Il desiderio di un figlio, che solo in una situazione
patologica si configura come vero e proprio bisogno, comprende molte variabili
che si intersecano con la storia individuale delle persone e con le risultanze
della relazione di coppia; uno degli elementi unificanti sembra essere, comunque,
la presenza in ognuno di un bambino immaginario, di un bambino ideale che si
pone in relazione con un genitore ideale, altrettanto fantastico ed
immaginario.
Il problema sorge quando questa situazione tende a
fissarsi rigidamente con la sovrapposizione meccanica del bambino ideale a
quello reale, cioè quando al bambino reale, quello in carne ed ossa si chiede
di poter aderire totalmente alle fantasie degli adulti rispondendo con una
completa aderenza alle aspettative dei genitori.
Se questa situazione rappresenta un pericolo ed un
eventuale ostacolo ad un adattamento affettivo del minore in caso di
paternità/maternità biologica, immaginiamoci cosa può rappresentare per un
bambino che nasce con l'adozione e portatore, quindi, di qualunque età sia, di
un precedente vissuto abbandonico che ha alimentato (e potrà alimentare in
futuro) il suo senso di inadeguatezza e l'abbassamento dei livelli di autostima.
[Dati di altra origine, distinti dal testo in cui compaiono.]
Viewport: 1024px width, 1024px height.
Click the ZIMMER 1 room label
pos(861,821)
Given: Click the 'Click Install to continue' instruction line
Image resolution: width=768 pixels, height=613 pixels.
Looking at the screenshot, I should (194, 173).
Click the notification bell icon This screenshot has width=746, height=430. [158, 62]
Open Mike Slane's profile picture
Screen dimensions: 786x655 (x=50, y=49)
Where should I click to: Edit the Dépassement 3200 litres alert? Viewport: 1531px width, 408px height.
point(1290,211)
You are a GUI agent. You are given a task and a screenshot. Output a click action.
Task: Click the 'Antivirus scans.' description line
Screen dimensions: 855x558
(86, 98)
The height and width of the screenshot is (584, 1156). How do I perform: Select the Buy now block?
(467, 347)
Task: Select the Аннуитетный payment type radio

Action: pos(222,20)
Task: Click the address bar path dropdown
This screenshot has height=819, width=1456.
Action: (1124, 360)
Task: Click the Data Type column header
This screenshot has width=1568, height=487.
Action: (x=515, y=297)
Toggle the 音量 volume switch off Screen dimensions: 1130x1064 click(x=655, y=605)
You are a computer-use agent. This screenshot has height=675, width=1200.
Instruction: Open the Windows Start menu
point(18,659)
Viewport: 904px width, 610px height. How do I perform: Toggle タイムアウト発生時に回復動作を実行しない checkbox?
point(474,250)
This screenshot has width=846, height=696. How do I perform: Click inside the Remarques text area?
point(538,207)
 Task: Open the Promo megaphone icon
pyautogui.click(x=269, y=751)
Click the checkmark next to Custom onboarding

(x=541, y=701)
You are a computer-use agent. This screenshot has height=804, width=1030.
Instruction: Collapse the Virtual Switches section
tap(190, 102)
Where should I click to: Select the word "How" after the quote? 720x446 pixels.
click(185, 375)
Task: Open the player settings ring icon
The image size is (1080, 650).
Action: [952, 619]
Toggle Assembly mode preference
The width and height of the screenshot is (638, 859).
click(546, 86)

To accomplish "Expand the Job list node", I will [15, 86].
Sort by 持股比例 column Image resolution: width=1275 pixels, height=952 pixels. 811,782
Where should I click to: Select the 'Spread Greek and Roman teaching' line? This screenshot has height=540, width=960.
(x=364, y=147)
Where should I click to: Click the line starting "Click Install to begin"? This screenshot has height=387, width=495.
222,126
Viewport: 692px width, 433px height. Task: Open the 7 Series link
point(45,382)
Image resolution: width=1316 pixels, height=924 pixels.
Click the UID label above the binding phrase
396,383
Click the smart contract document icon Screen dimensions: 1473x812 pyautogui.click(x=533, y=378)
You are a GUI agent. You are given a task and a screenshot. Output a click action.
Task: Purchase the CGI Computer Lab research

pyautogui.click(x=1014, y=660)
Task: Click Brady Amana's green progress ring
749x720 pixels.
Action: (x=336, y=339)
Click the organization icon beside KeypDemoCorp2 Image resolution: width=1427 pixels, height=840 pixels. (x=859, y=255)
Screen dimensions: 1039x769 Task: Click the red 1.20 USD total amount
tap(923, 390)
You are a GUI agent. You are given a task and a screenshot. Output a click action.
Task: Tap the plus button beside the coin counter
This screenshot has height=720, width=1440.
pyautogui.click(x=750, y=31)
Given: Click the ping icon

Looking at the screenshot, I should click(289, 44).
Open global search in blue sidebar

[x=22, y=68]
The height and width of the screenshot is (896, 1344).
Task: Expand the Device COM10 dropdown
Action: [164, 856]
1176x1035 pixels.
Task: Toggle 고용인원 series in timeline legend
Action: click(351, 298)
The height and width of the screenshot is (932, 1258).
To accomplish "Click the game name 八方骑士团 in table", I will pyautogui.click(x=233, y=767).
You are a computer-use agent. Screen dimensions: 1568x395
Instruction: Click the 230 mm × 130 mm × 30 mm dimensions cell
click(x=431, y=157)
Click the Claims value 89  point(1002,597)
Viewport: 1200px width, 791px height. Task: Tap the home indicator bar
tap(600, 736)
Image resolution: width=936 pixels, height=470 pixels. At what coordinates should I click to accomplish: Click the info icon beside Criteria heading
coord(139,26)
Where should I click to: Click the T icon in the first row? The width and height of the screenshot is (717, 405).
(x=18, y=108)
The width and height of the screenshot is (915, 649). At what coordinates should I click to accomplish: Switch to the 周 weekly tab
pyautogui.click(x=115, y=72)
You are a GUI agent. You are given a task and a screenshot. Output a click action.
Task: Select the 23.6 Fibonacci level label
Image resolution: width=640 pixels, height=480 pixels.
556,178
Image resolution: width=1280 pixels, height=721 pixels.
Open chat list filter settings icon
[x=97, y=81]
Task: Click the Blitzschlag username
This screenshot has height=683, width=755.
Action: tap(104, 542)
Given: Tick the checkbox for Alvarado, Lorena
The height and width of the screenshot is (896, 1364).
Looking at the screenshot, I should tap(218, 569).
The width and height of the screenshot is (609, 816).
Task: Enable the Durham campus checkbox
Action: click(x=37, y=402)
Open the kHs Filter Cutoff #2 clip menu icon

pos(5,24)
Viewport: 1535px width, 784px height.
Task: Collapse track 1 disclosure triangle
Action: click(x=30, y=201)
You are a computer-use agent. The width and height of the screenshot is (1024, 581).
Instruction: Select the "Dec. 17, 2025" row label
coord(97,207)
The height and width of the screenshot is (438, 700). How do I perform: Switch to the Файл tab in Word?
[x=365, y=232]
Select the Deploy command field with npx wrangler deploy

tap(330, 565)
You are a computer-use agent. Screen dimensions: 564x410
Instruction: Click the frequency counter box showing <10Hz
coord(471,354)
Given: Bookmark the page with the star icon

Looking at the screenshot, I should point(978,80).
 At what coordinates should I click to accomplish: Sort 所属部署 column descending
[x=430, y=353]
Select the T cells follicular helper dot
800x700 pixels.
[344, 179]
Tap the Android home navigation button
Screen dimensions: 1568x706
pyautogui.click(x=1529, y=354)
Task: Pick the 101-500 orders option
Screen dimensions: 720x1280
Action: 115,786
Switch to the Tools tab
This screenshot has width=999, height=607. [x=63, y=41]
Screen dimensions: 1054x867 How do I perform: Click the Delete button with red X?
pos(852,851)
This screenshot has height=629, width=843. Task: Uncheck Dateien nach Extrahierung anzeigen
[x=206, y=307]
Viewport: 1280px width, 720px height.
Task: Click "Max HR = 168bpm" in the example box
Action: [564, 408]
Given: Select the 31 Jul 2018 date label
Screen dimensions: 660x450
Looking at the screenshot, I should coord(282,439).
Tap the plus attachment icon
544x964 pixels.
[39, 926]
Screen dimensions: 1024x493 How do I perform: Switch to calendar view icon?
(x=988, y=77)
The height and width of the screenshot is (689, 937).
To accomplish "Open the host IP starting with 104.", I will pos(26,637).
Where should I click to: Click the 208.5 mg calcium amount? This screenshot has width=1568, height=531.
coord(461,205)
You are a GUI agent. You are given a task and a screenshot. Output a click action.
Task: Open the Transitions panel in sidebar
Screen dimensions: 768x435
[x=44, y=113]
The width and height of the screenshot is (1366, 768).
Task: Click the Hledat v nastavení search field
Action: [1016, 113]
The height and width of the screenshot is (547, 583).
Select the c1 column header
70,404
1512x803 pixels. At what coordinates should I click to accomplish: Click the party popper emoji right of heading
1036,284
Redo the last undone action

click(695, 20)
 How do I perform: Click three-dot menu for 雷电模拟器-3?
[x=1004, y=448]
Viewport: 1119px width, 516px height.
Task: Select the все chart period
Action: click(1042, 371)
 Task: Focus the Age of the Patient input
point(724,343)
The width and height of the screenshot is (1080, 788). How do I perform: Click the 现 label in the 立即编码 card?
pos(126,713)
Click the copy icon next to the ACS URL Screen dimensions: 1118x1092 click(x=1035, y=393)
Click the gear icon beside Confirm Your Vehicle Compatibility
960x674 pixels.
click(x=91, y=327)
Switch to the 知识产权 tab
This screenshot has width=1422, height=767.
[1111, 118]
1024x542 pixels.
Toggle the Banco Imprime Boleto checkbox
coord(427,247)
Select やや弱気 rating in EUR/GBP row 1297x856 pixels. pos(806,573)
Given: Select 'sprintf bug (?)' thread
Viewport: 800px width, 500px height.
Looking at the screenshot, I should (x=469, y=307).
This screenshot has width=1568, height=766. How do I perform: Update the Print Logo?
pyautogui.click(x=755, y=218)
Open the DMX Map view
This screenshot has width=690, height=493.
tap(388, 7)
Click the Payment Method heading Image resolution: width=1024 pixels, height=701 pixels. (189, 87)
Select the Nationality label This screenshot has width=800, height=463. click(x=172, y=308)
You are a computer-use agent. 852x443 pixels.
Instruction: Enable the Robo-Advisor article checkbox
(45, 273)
La differenziazione delle procedure, dei controlli e
degli interlocutori, fa sì che, rispetto a quella nazionale, l'adozione
internazionale tenda a diventare un bacino preferenziale di raccolta di coppie
che, rigidamente vincolate ai loro desideri (o bisogni?) e rinforzate da abili
commercianti e venditori di illusioni, si riversano su chi non può difendersi,
in modo violento e predatorio, per soddisfare un misterioso diritto alla paternità/maternità,
non sancito dalla natura né tantomeno dalle leggi vigenti.
Così accade che in molti Paesi stranieri si ripropone
la realtà che si è sviluppata in Italia, con istituti e comunità piene di
bambini grandicelli, magari portatori anche di malattie più o meno gravi,
mentre continua il commercio dei piccolini, belli, biondi, bianchi, sani e
simpatici, a colpi di 20.000/30.000 dollari USA per volta, presi direttamente
in famiglie incapaci o impossibilitate (socialmente, culturalmente ed
economicamente) a difendere i loro diritti e quelli dei loro figli.
Come si fa a ripetere ancora una volta che l'adozione
deve essere portata a termine nel preminente interesse del minore? È possibile
dover ancora ribadire che il minore deve essere soggetto di diritto e non
oggetto di gratificazione per adulti frustrati e malati? Ebbene, al di là della
retorica e delle ispirazioni demagogiche, siamo ancora sommersi da una cultura
adultocentrica che difficilmente può diventare compatibile con le aspirazioni
dei bambini, da una cultura che vede la solidarietà come evento separato dagli
affetti e dalle emozioni, la prima come un dovere sociale, un obbligo al quale
non bisognerebbe sottrarsi perché «non è educazione», la seconda come fatto
assolutamente individuale, o al massimo di coppia, da non condividere per paura
di mostrare i propri sentimenti.
Desiderio di un figlio, disponibilità affettiva,
maturità personale e di coppia, senso profondo, partecipato ed affettivo di
solidarietà sono elementi che devono integrarsi armonicamente per consentire
una paternità/maternità serena e gratificante; ancor di più per un'adozione,
nazionale o internazionale che sia, quelli citati sono fattori che devono
essere posti come condizione indispensabile per ipotizzare un percorso
genitoriale con il più basso indice di rischio possibile.
Al di là di quanto si potrà fare per combattere il
traffico ed il mercato dei bambini, l'impegno odierno non può non essere
orientato che allo sforzo di aiutare quelle famiglie che hanno una effettiva
potenzialità e capacità di accoglimento a prendere in considerazione anche
tutti quei bambini già grandicelli, istituzionalizzati, italiani o stranieri
che siano, che sembrano destinati altrimenti ad un futuro poco rassicurante,
scarsamente gratificante e pieno di incognite.